By Suzanne Kelly
(CNN) - As the international community debates how to stop the bloodshed in Syria, intelligence experts are looking closely at possible terrorist scenarios that could occur should the regime of Syrian President Bashar al-Assad go.
Among those scenarios is the question of whether terrorists could get their hands on Syria's weapons arsenal , which includes not only stockpiles of chemical and biological agents that have not been accounted for with the international community, but also a sophisticated anti-ship missile system as well as a small fleet of surface to surface missiles.
"If things continue to deteriorate in Syria, there are a number of scenarios in which proliferation becomes a risk," said Aram Nerguizian, visiting fellow at Burke Chair in Strategy at the Center for Strategic and International Studies in Washington. "The Syrians have been playing with chemical weapons capabilities for decades.
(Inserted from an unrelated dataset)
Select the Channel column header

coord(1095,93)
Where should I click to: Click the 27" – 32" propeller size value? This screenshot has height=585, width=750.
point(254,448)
By regional standards, you have a regionally mature chemical weapons system in Syria."
Syria has not only chemical weapons, according to Nerguizian, but also the means to deliver them via its long-range missile program.
Last year, the Russians delivered an anti-ship cruise missile system known as the "Yakhont." It delivers death at supersonic speed, and because of its ability to fly low-altitude, there isn't much warning to be had before it strikes its target. It's a viable threat to naval vessels, including parts of the Israeli fleet positioned within its range.
Israeli officials have been commenting on their concerns for weeks that weapons systems could be quietly slipped across the border into Lebanon and the waiting arms of Hezbollah.
The thought is also on the minds of Pentagon officials, who are considering worst case scenarios as Syrian politics play themselves out. "We are concerned about all chemical weapons and biological weapons stockpiles around the world. It's important to maintain the security of those stockpiles, including in Syria," said Pentagon spokesman George Little.
While Little says he's heard of no effort to deploy chemical or biological weapons in Syria, he says, "We certainly hope that measures are being taken inside Syria to ensure that they aren't used and that they are safeguarded."
Hope isn't very reassuring for a former intelligence official who worked in the region. Speaking anonymously because the majority of his work was done under cover, the former officer says the international community should be careful what it wishes for in Syria, because an uncontrolled removal of Assad could create vacuums among the factions that terror groups stand ready to exploit.
"There's a good chance that in the chaos, Hezbollah will have access to weapons. It would lead to a strengthened Hezbollah, and remember, they are already a formidable organization," said the former officer, who points to what happened in Libya as an example of weapons being moved across close borders, and into Mali, Egypt, and Sinai, as the Moammar Gadhafi regime fell.
Syria's political chaos could be a blessing for a number of groups looking for opportunities to arm themselves, including al Qaeda. While intelligence officials don't believe al Qaeda has a strong foothold in Syria the way it did in Libya, former FBI agent and terrorism expert Ali Soufan says there many other groups who could potentially exploit the situation.
"You cannot separate anything from anything. Terrorism usually happens because there are incubators that enable groups and individuals to take advantage of situations," said Soufan, who now runs The Soufan Group, which develops counterterrorism strategies for international clients. "In Syria, there are possible incubators, including the lack of unity among the opposition and so the potential for a power vacuum, there are regional actors with different national aims and outcomes they'd like to see, there is the potential for sectarian conflict, and so on. What we seeing today in Syria is a battle where all of these incubators are showing themselves."
If there is a silver lining, it is that all of these scenarios are still very much in the "if" column.
"It's still too soon," says Nerguizian. "A lot of the talk about Syria is that it's moments away, I think that's premature. You have a regime that has held onto power despite everyone's predictions that it was moments away from collapsing."
Barbara Starr and Kevin Flower contributed to this story.